Governor Newsom and California lawmakers are planning a special legislative session in December to shore up the state’s legal resources to protect IRA funds and other federal funds that it has already received or will receive in the next two months.
Clean Air Regulations Hang in the Balance
At the center of the conversation are eight clean air regulations, including rules that would put a ban on selling new, gasoline-powered cars by 2035 and require that all cargo trucks serving the state’s ports be zero-emission by that same year. These regulations go above and beyond the federal rules, meaning that they require waivers from the U.S. Environmental Protection Agency (EPA) in order to be finalized and made enforceable.
Governor Newsom travelled to Washington, D.C. shortly after the election to advocate for the EPA waivers in hopes that having them in place will slow down or prevent Trump from rolling the rules back.
These are rules that could radically reduce greenhouse gas reduction in the state and toxic air pollution in the communities that are being most impacted by the expanding shipping industry alongside changes to the climate.

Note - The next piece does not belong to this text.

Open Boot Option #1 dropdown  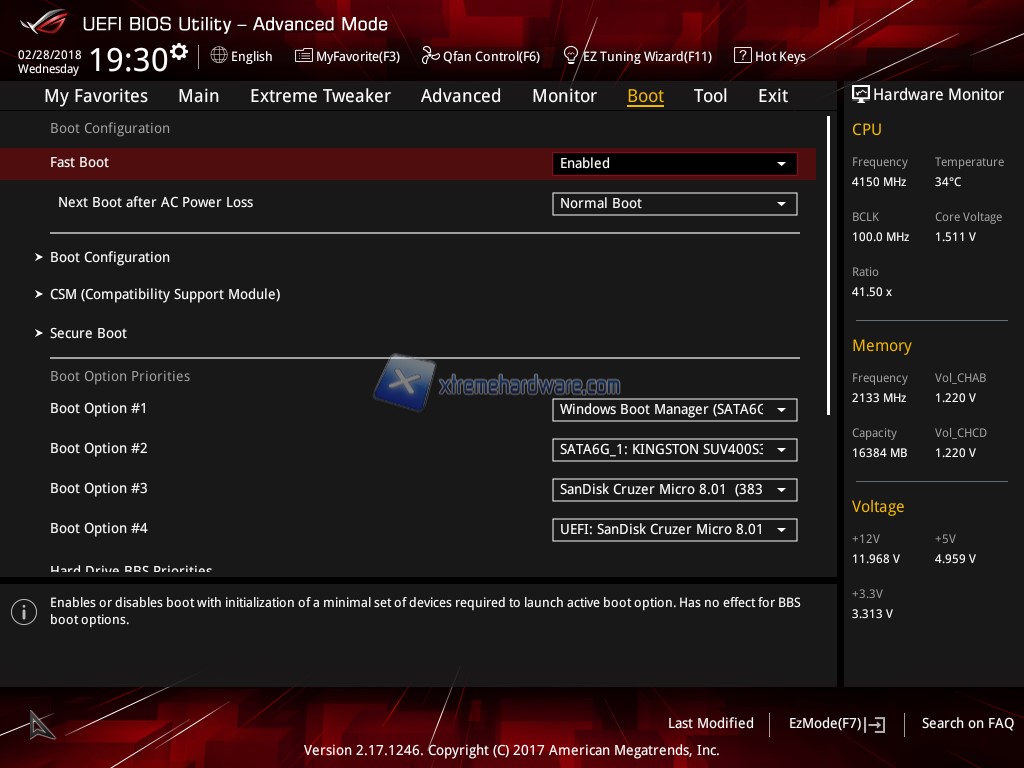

As the LA Times put it, “The Biden administration has until Jan. 19 to sign the rules. Otherwise, it will be up to the incoming administration to decide, and Trump has voiced disdain for California’s unique ability to set emissions standards.”
What about Justice40?

When it comes to environmental justice efforts, the Biden Administration’s Justice40 initiative—which called for ensuring that 40 percent of the money spend via the IRA, the Bipartisan Infrastructure Law, and a number of other federal programs flowed “to disadvantaged communities that are marginalized by underinvestment and overburdened by pollution”—is all but guaranteed to be thrown out.
Justice40 has been far from a panacea. The effort has been criticized for leaving race out of the discussion of its criteria and it has also relied on the kind of slow-moving bureaucracy that has made its effectiveness difficult to track
As Silvia González, Director of Research at the UCLA Latino Policy and Politics Institute, put it recently, “a drawback of Justice40 is that the 40 percent is aspirational. It does not require direct investments and could be interpreted as a ceiling and not a floor/minimum investment.” In addition, she said, “it’s still early to fully measure the tangible impact on disadvantaged communities”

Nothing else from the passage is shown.